DHS to Drop Enforcement of “No Match” letters

The Obama administration has decided to drop the enforcement of “no match” letters proposed by the Bush administration. In response to an injunction issued in by the Northern District Court in California, DHS will amend its previous policy of “cracking down” on employers who ignore no-match letters from Social Security. Instead they will focus on efforts to enforce employers’ compliance with verification requirements by increasing “raids’ on suspected violators and encouraging online verification programs. These programs are designed for employers to check the documents or status of their workers by imputing the information into an online system that will check the information and determine its validity.

A “no match letter” is a notice sent by Social Security when their records show a discrepancy between a person’s name and social security number submitted by employers on their W-2 Forms and the information in SSA databases. If Social Security finds the combination is not a match, then they send no match letters in order to inform the employer of the mismatch. There are many reasons why a person’s information my not “match-up” including name changes, clerical error’s, or invalid social security numbers.

In August of 2007, DHS took the position that receipt of these letters required the employer to undertake verification procedures or risk criminal prosecution. Two weeks after DHS announced their now policy, the district court granted a restraining order, preventing DHS from enforcing the policy. The Court found that these notices were unduly prejudicial, and that DHS exceeded its authority in their interpretation of the anti-discrimination laws.

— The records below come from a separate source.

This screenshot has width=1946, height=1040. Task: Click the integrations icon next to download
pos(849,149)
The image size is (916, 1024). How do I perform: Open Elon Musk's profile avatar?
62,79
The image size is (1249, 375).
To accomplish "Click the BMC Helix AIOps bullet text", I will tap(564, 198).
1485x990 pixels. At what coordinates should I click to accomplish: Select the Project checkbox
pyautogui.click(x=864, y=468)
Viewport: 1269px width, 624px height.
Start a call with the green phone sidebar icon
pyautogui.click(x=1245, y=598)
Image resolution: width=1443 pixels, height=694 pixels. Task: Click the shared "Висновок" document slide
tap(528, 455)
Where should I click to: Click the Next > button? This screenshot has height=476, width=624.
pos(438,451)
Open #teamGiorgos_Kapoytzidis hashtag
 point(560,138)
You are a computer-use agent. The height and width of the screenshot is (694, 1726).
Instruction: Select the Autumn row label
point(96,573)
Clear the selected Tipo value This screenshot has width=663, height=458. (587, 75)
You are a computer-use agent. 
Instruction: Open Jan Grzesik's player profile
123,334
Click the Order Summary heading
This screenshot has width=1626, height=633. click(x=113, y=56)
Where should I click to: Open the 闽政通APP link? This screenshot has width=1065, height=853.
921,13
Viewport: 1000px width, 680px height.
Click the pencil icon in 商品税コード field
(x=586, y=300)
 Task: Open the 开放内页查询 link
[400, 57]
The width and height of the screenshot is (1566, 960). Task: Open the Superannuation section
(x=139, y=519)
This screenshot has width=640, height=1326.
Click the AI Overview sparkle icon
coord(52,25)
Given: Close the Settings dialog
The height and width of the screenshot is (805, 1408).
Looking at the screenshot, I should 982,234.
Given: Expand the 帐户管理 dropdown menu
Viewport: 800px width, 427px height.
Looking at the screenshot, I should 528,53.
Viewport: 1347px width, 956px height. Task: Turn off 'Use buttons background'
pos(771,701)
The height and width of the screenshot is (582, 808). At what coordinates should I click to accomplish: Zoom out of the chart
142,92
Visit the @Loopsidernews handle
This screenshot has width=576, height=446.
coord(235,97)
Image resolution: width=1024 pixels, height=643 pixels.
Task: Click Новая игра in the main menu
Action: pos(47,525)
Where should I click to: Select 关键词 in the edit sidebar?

As a result of the Court’s decision, and due to DHS’s improvement of their online verification system, DHS has announced they will rescind their August 2007 No-Match Rule. This means employers should no longer feel obligated to respond to these no match letters, but should instead concentrate on orientating themselves with these new online verification programs.

Tuesday, August 11, 2009

Ask The Attorney

I have a girlfriend in Brazil and we are thinking about getting married. What is the best way to bring her to the United States?

U.S. immigration law permits a U.S. citizen to obtain a fiance visa for a foreign national to come to the U.S. The visa (a "K-1") requires the individual to come to the U.S. and marry the sponsor within 90 days of arrival. The procedures call for the filing of an application with the USCIS, which when approved is forwarded to the U.S. consulate in the fiance's home country. The fiance is interviewed by the consulate and issued the visa to come to the U.S. After the couple are married in the U.S., the foreign born spouse files an application for a green card in the U.S. It generally takes about 6-8 months between the filing of the initial application with USCIS and the issuance of the K-1 at the consulate. After arrival in the U.S., it will take another 4-6 months to obtain approval of the green card.